The Last Chance

A TRAVELLER who was pursuing his journey on the Scotch coast, was thoughtlessly induced to take the road by the sands as the most agreeable.  This road, which was safe only at low tides, lay on the beach, between the sea and the lofty cliffs which bound the coast.  Pleased with the view of the inrolling waves on the one hand, and the abrupt and precipitous rocks on the other, he loitered on the way, unmindful of the sea, which was gradually encroaching on the intervening sands.  A man, observing from the lofty cliffs the danger he was incurring, benevolently descended, and arresting his attention by a loud hello, warned him not to proceed.  "If you pass this spot, you lose your last chance for escape. The tides are rising.  They have already covered the road you have passed over, and they are near the foot of the cliff before you, and by this ascent alone you can escape." The traveller disregarded the warning. He felt sure he could make the turn in the coast in good time; and leaving his volunteer guide, he went more rapidly on his way. Soon, however, he discovered the real danger of his position.  His onward journey was arrested by the sea. He turned in haste, but to his amazement he found that the rising waters had cut off his retreat. He looked up the cliffs, but they were inaccessible.  The waters were already at his feet.  He sought higher ground, but was soon driven off.  His last refuge was a projecting rock; but the relentless waters rose higher and higher - they reached him - they rose to his neck - he uttered a despairing shriek for help, and no help was near, as he had neglected his last opportunity to escape. The sea closed over him; and it was the closing in upon him of the night of death.

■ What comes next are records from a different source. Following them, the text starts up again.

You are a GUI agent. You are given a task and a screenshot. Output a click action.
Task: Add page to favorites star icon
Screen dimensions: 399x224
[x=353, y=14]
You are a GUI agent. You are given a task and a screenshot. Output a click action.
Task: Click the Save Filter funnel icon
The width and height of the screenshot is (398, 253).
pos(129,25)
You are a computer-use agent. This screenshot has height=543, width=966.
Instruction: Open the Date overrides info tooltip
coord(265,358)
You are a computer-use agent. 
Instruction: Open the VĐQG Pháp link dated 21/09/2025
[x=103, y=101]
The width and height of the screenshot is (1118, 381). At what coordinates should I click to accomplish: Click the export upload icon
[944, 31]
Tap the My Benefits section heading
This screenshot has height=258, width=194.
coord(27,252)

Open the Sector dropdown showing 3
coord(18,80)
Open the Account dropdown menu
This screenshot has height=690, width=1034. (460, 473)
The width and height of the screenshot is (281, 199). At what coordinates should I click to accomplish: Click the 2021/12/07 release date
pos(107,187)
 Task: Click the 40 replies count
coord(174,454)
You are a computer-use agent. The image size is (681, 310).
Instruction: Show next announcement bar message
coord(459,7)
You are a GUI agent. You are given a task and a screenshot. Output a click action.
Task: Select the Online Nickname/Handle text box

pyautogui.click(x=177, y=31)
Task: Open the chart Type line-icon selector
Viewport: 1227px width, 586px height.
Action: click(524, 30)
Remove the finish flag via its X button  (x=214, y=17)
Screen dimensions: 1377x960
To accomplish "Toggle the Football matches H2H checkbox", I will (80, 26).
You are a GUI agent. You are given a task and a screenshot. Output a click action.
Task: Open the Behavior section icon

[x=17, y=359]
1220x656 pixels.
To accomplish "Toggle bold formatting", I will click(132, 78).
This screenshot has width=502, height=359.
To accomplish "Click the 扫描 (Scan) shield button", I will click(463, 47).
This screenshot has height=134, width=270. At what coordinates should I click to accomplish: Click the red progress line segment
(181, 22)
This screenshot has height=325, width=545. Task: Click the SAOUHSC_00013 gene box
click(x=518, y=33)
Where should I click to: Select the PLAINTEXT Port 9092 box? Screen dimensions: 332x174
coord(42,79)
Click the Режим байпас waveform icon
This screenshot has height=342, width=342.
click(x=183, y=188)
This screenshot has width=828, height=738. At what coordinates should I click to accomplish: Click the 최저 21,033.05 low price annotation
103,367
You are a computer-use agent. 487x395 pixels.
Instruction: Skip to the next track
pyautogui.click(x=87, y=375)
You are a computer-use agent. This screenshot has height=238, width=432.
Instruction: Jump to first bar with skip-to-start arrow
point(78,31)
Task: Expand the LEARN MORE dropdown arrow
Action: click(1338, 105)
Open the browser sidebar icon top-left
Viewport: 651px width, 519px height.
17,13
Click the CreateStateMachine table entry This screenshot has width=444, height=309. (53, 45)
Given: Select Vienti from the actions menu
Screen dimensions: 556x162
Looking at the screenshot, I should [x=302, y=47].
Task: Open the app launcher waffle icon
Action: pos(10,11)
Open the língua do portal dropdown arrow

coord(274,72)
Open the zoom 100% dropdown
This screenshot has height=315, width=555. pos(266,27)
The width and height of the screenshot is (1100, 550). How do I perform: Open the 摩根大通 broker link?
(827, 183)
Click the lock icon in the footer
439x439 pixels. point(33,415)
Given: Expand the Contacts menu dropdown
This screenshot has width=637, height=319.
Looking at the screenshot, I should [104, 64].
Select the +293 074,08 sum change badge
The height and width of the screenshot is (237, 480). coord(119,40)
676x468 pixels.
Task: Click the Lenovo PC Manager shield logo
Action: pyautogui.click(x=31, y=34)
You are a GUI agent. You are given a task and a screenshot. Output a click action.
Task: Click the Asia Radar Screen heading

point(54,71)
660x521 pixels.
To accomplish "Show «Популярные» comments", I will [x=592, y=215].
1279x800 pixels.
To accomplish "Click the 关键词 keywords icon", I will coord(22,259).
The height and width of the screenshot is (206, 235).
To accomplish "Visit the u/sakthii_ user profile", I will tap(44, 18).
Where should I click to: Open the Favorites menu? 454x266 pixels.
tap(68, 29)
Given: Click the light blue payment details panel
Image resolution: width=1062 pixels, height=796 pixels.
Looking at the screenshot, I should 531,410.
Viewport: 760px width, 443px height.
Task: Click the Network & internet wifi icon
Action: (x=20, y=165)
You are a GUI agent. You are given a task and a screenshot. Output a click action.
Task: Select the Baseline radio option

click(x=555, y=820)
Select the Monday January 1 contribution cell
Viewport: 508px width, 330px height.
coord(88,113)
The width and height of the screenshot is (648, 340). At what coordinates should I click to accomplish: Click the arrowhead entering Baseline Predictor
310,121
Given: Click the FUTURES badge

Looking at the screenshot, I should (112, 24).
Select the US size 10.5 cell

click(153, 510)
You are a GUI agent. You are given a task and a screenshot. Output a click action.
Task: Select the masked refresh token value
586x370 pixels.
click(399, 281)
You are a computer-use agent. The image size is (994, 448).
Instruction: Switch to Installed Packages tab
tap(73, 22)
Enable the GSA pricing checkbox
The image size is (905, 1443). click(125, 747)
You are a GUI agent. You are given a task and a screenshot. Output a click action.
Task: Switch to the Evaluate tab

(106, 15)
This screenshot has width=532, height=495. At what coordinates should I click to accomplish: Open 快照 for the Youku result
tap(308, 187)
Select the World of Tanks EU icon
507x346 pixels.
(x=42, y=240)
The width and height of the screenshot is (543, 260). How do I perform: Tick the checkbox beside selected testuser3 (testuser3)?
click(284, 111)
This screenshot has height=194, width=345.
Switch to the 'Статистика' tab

An incident like this has its pregnant moral.  How many travellers are there on the coast of time, amusing themselves with the surrounding scenery as they pass along!  They are beset with dangers of which they are wholly unmindful.  They are warned and importuned against proceeding in their present course.  One only narrow way of escape is pointed out to them, which they are besought to take before it is too late. They laugh at the predicted danger, and pursue their way.  The crisis at length comes - inevitable ruin stares them in the face. Worse dangers than a roaring sea, inaccessible cliffs, and a relentless tide, surround them. They have disregarded and passed by the cleft rock in which they might have taken refuge; and now, surprised by the sudden and surrounding death, they shriek for help in their bewilderment, and sink hopelessly in the raging flood. - Sel.